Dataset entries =
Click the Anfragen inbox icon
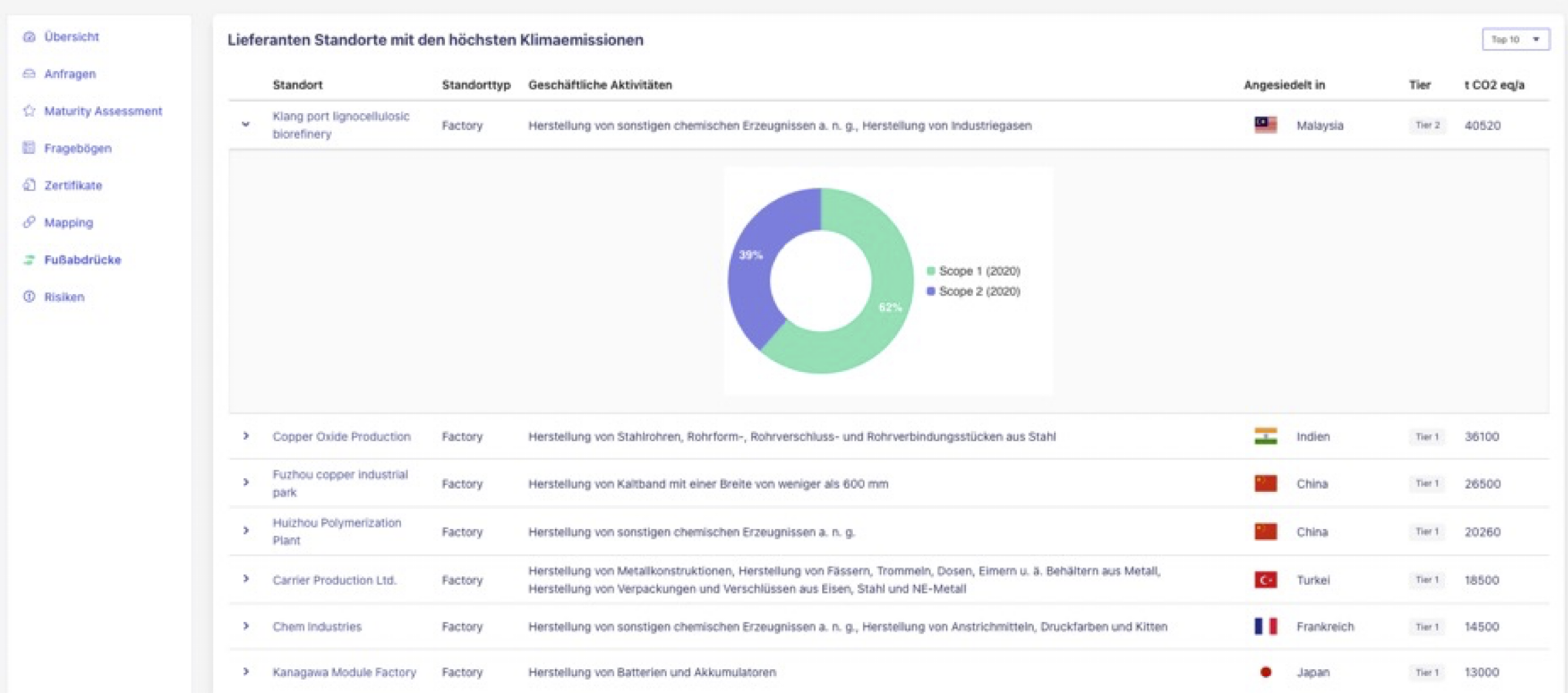1568x693 pixels. (29, 74)
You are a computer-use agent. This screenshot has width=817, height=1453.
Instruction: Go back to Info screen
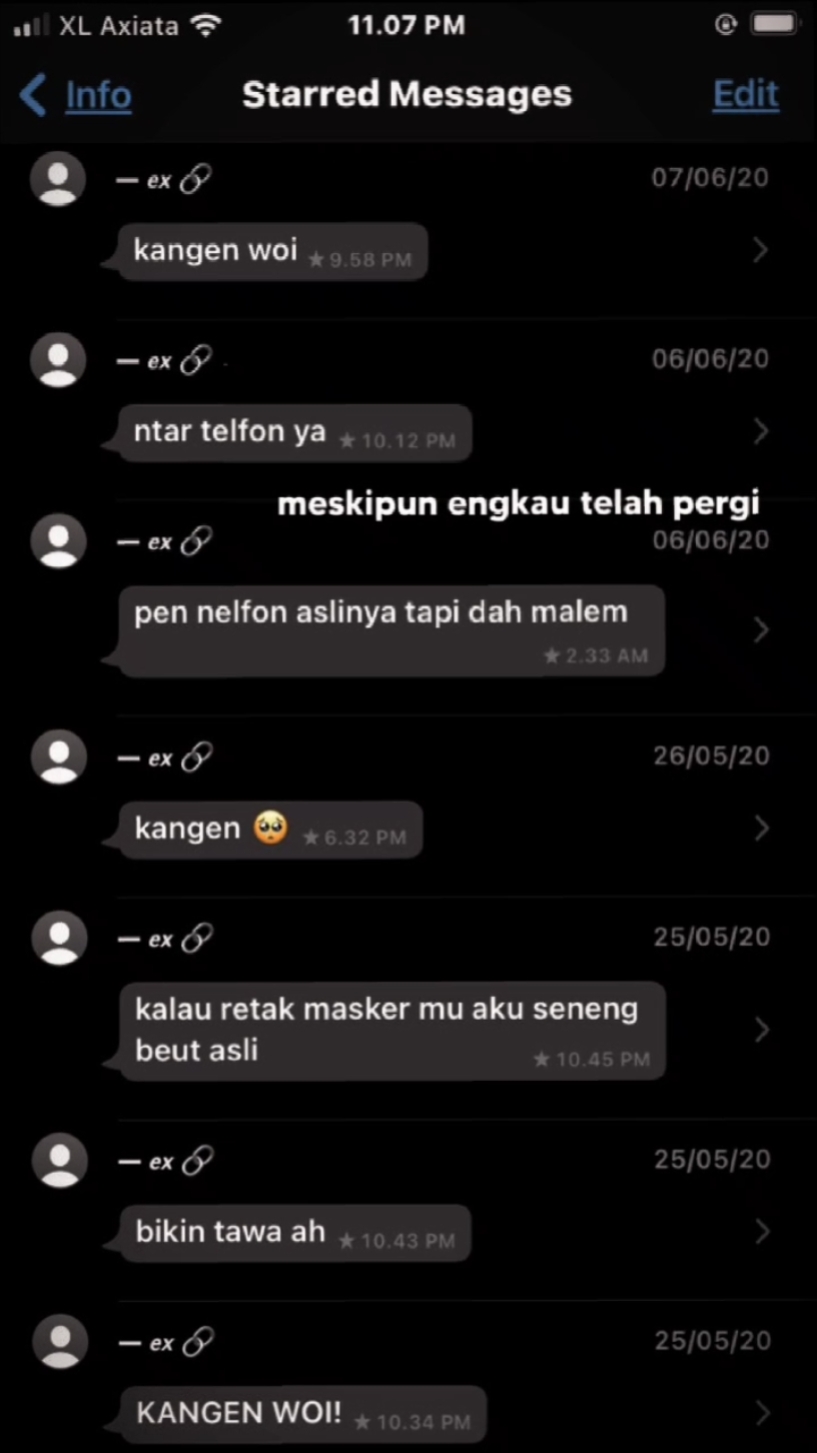click(x=76, y=95)
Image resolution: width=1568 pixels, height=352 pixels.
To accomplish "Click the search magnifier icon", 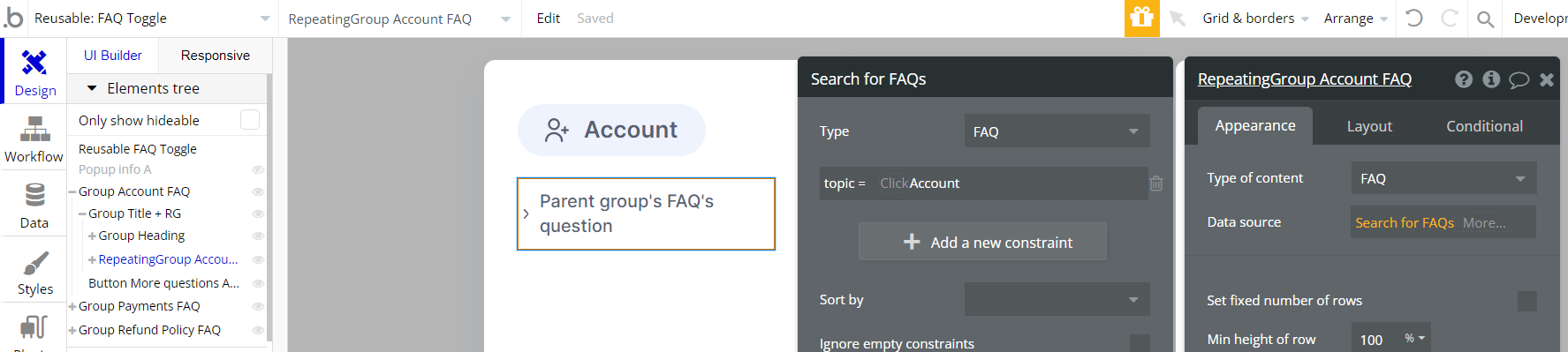I will pos(1486,19).
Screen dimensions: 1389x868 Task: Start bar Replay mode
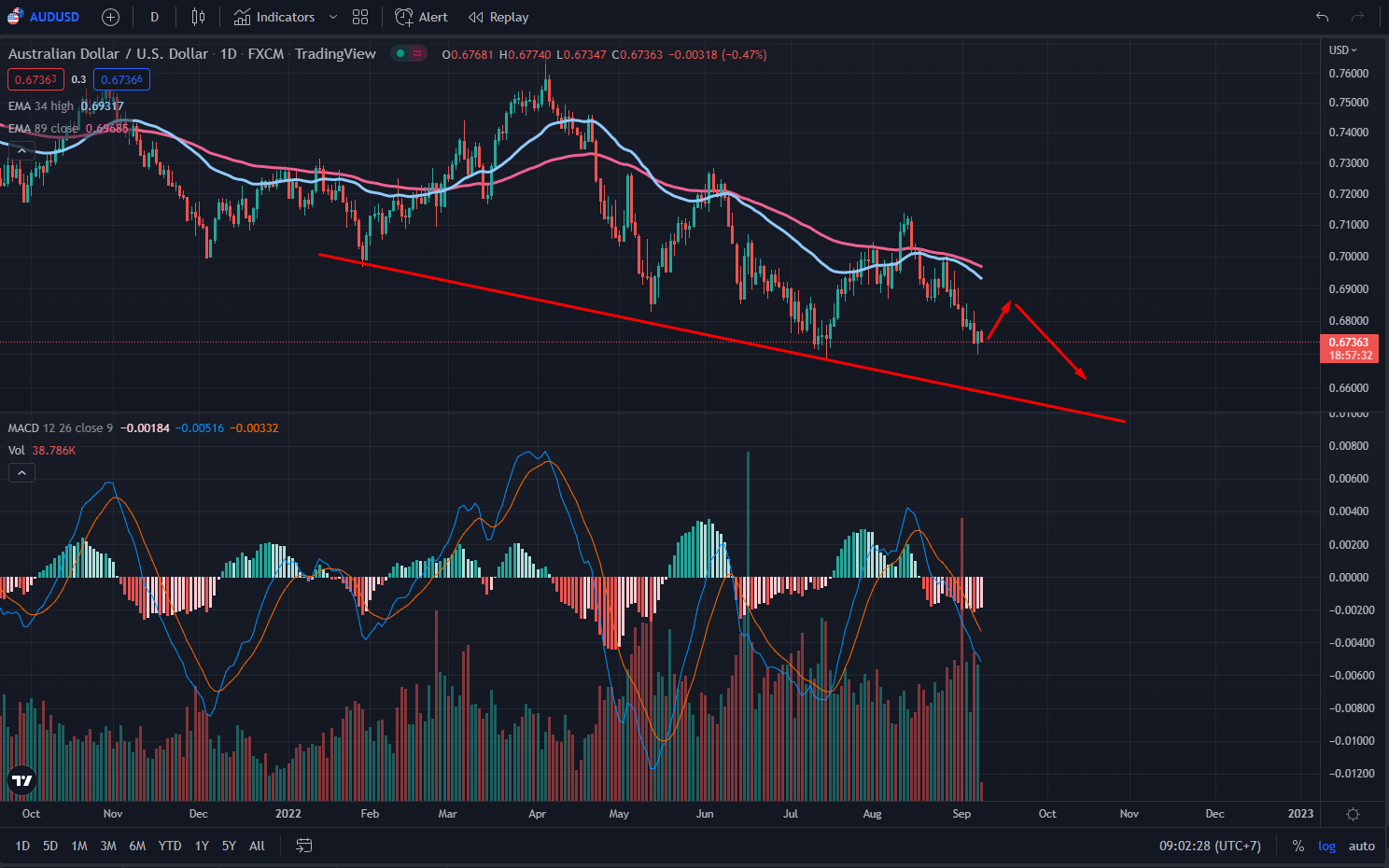498,17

Work required = Could you transcribe exactly the lines from the one with "Screen dimensions: 1389x868" through the end of the data, both ends included, and nothing else, skipping the pictures?

Solution to the exercise =
Screen dimensions: 1389x868 Task: Start bar Replay mode
498,17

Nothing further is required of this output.